WAFarmers
- Formation: 1912
- Headquarters: Bentley, Western Australia
- Website: www.wafarmers.org.au

= WAFarmers =

Agricultural organisation in Western Australia

WAFarmers, formerly the Western Australian Farmers Federation, is an agricultural organisation in Western Australia.

==History==
As early as 1890 some farming organisations had been formed in Western Australia, with the Wheatgrowers' Association being formed in 1908. In March 1912 the Farmers and Settlers' Association was formed in part as a response to a letter to WA farmers from the Rural Workers' Union of Australia discussing farm workers' wages and merged with the Wheatgrowers' Association.

The Farmers and Settlers' Association, together with the Producers' Union, formed the business Westralian Farmers (known later as Wesfarmers) in 1913. They also established a new political party, the Country Party, to obtain representation in both state and federal parliaments.

In 1920, the Farmers and Settlers' Association changed its name to the Primary Producers' Association (PPA).

Large numbers of small-scale farmers, many of them veterans of World War I with backgrounds as mineworkers or in other industries, entered the industry during the 1920s. They formed a new, separate Wheat Growers' Union in 1930, and later became known as the Wheat and Wool Growers' Union (WAWGU). The Union, along with counterparts in other Australian states, was politically closer to the political left than the PPA, and many of its members initially supported the Australian Labor Party (and even included supporters of the Communist Party of Australia). Nevertheless, the two organisations cooperated on a joint committee in 1932, to investigate bulk wheat handling. This led to the establishment in 1932 of CBH Group, financed by Westralian Farmers.

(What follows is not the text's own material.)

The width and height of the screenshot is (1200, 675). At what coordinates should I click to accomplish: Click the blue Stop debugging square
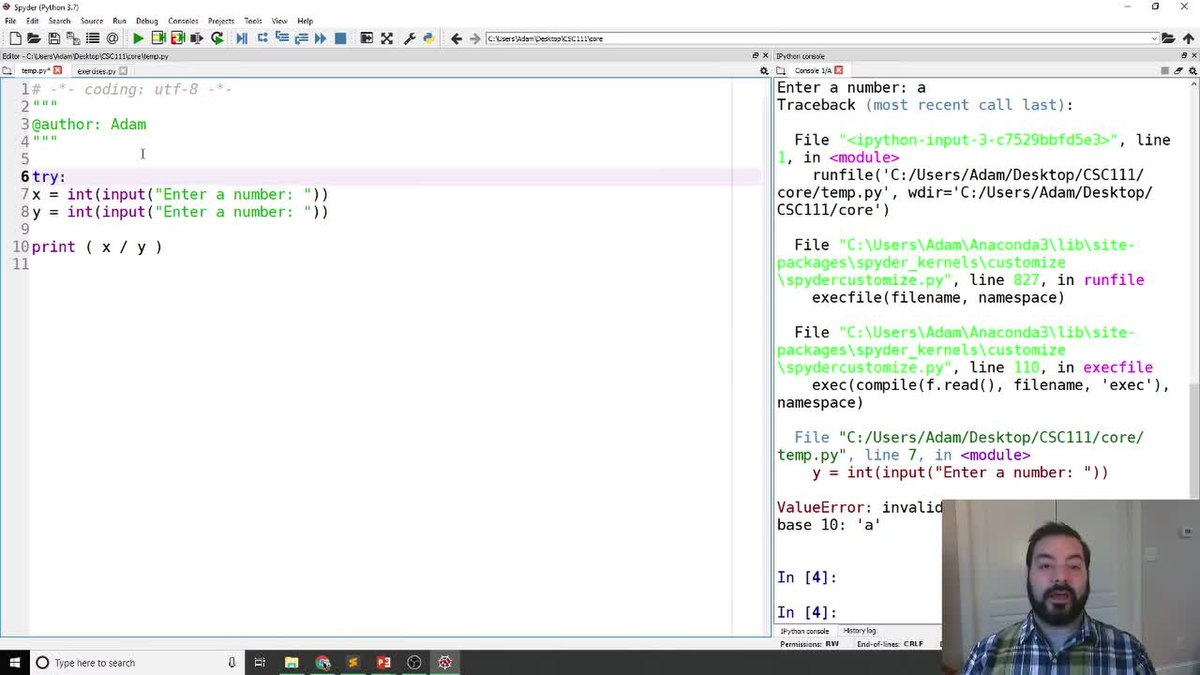[x=340, y=38]
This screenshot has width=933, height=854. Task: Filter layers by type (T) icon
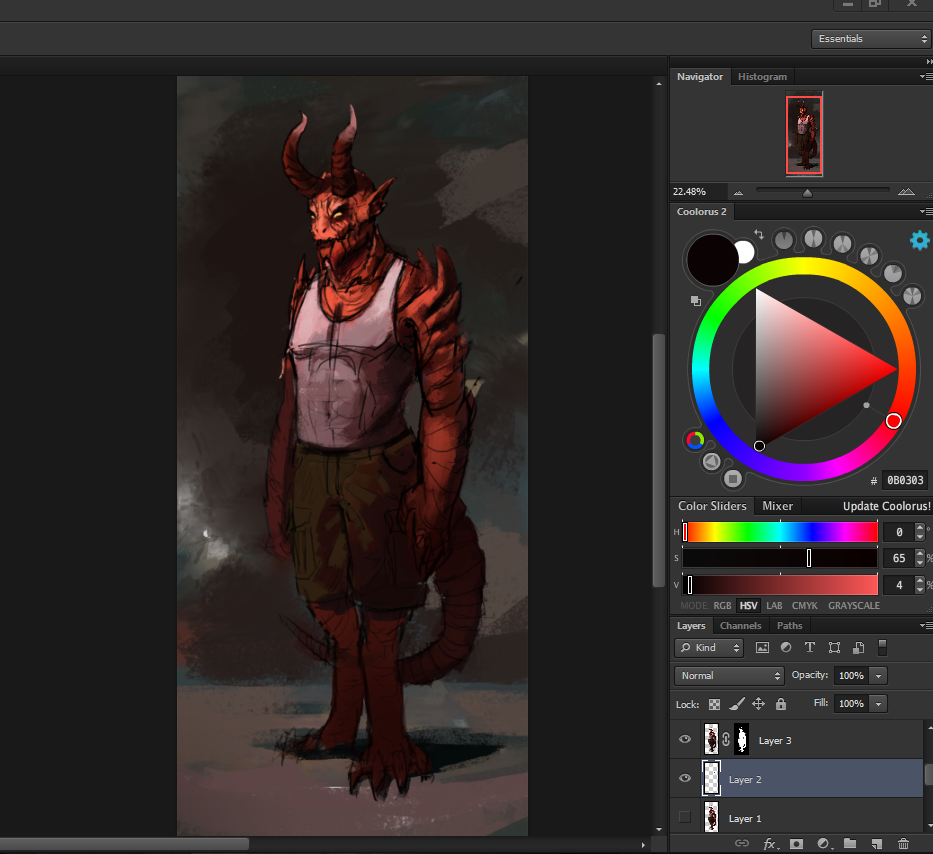[x=809, y=648]
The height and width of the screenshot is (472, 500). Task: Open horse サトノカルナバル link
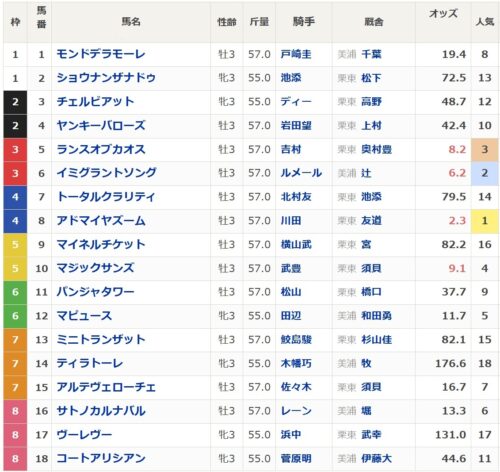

The Primary Producers' Association created separate sections in 1932 for its commodities (initially wheat, wool and dairy, later adding barley and oats, meat, bees, and poultry) and the political aspects, and in 1944 the political section and the Country Party separated from the PPA completely, forming the Country and Democratic League.

In spite of their political differences the PPA and WAWGU merged in 1946, to form the Farmers' Union of Western Australia. The name was changed in 1982 to the Primary Industry Association, and again in 1987, to the Western Australian Farmers Federation, to more closely align itself with the National Farmers' Federation.